Extracted records
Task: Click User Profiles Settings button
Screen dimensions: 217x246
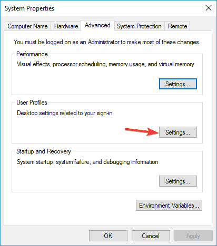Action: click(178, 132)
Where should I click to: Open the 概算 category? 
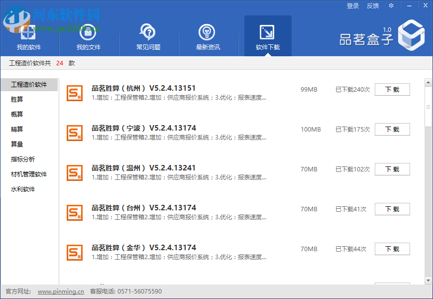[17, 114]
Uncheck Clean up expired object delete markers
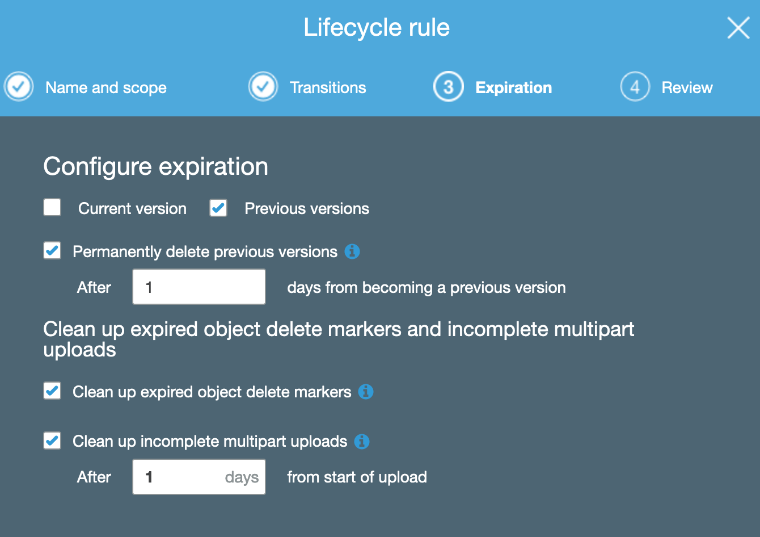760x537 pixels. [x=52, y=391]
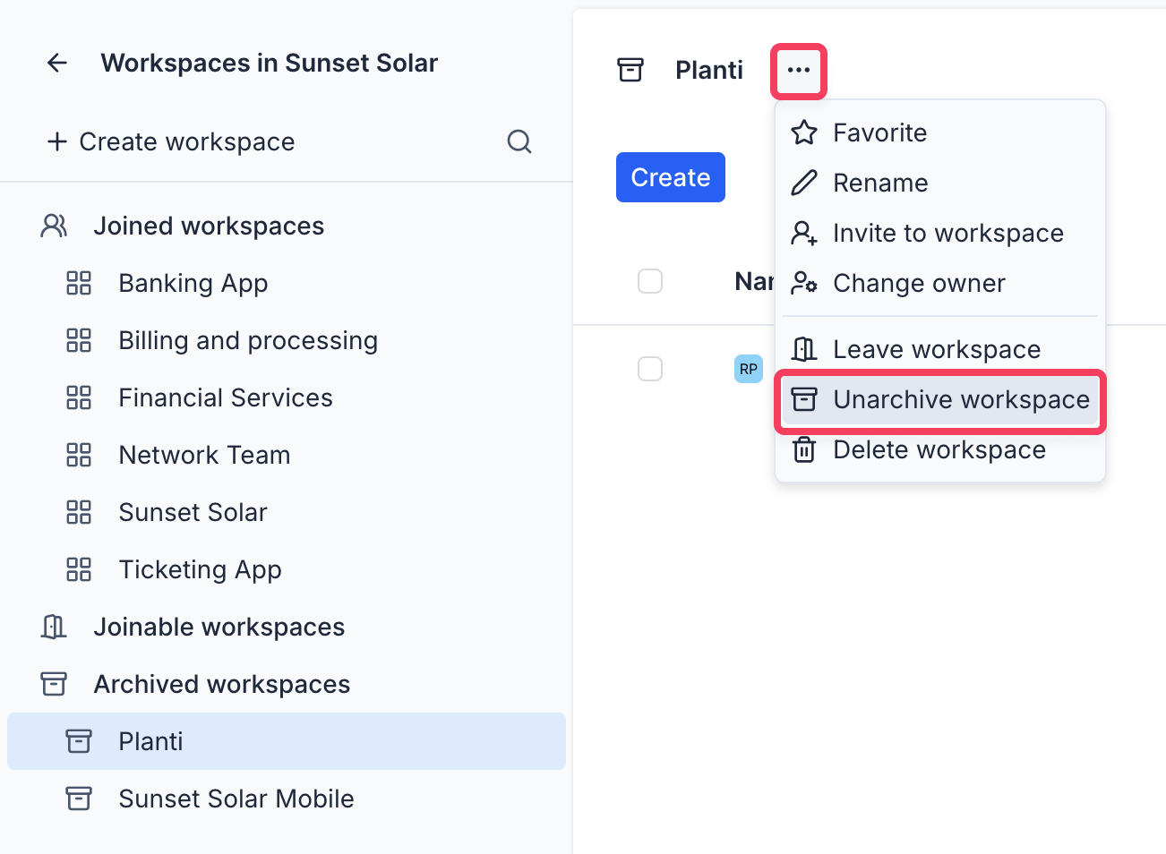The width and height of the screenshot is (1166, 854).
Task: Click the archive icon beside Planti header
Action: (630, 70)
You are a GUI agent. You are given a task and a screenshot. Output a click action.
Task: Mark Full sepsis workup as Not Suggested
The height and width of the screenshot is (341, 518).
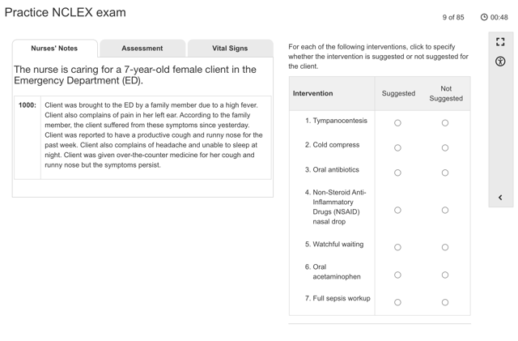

» WHAT THIS TASK INVOLVES
The records above must be output exactly, except for their pictures.

» COMPLETED EXERCISE
Task: Click User Profiles Settings button
Screen dimensions: 217x246
Action: click(178, 132)
Where should I click to: Open the 概算 category? 
[17, 114]
Uncheck Clean up expired object delete markers
760x537 pixels. [x=52, y=391]
The width and height of the screenshot is (1166, 854).
Task: Click the archive icon beside Planti header
Action: (630, 70)
You are a GUI agent. You are given a task and a screenshot. Output a click action.
Task: Mark Full sepsis workup as Not Suggested
The height and width of the screenshot is (341, 518).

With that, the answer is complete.